The Unraveling in LA

Date

As I write this, I find myself in the kitchen of my uncle’s apartment in Beverly Hills. It has been a week since I got to Los Angeles and to say that my family exhausted every nook and cranny of LA is a gross understatement. We have traveled (on foot, mind you) to the most distinct places of LA and it has been magnificent. I haven’t had a proper vacation since I graduated from college in 2007 and not having to wake up at six am to go to work has been quite a welcoming experience for me.

Los Angeles is as beautiful as I recall it, however, you can definitely sense the air of sadness from the recession they went through in the last ten years. In my head, California has always been glitzy and glamorous and while it still is, I can’t help but sense the sadness and the struggle of people living here. People have a rough edge to them, as if this new way of living is surprising to them. Very much unlike Filipinos who have weathered quite a lot of storms and tragedies, it’s as if they are still reacquainting themselves with a new way of living.

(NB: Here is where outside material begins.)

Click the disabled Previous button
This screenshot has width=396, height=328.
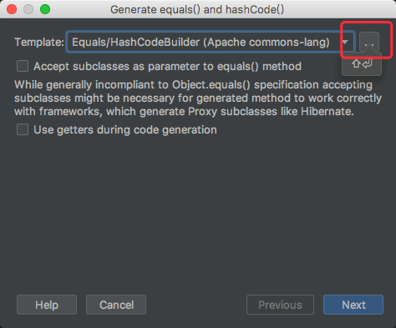click(x=280, y=305)
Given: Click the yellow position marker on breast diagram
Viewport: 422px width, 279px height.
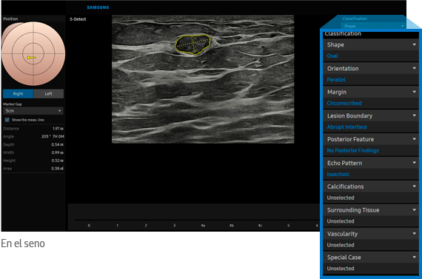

Cliche as it may seem, I ran away from Manila with a broken heart. I won’t even lie about this or deny it. The thirteen hours on the plane with nothing but my stack of old movies, a good book, and my iPod was extremely therapeutic for me. It was as if I was leaving behind a part of me that needed to be left behind. My only prayer upon coming here was to be completely healed when I returned, I did not want to waste the trip nor use it as a band aid. I wanted to to heal completely and so far, God has been faithful in doing so. While other people use the time abroad to shop and party, I have used it to get reacquainted with my thoughts and feelings. It’s getting better and what I have learned I will share in another entry when the time is right.

One of the most exciting parts of the trip aside from visiting the famed Sta. Monica Beach is my time at the City Church Los Angeles! I have been listening to Pastor Judah Smith for quite awhile now and to see him in the flesh and hear him preach live was truly a dream come true. And to see so many people praising God in the middle of LA was astonishing and better yet, inspiring.

We also had our very own celebrity run-ins in the short time we’ve been here and most importantly, we have been able to run around Beverly Hills and Rodeo Drive, which is another thing off my bucket list.

The two things I learned during this trip so far is a) Manila will always be home (despite the small circles and the same people, I actually enjoy living there!) and b) I actually created a life that I don’t need a vacation from. It’s a blessing to be able to take a break for the sake of sanity but I’m blessed to know that I’m not taking a break to escape from all of it. Yes, I ran away with a broken heart but I intended to face it head on here by dealing with my emotions. So today, I’m glad to no longer feel the ache as I wake up. Truly, this vacation came at the right time.

We move on to Vegas on Tuesday and I’ll check in again. I’m just thankful to Jesus that I was finally able to write again. I still firmly believe that only great days are ahead.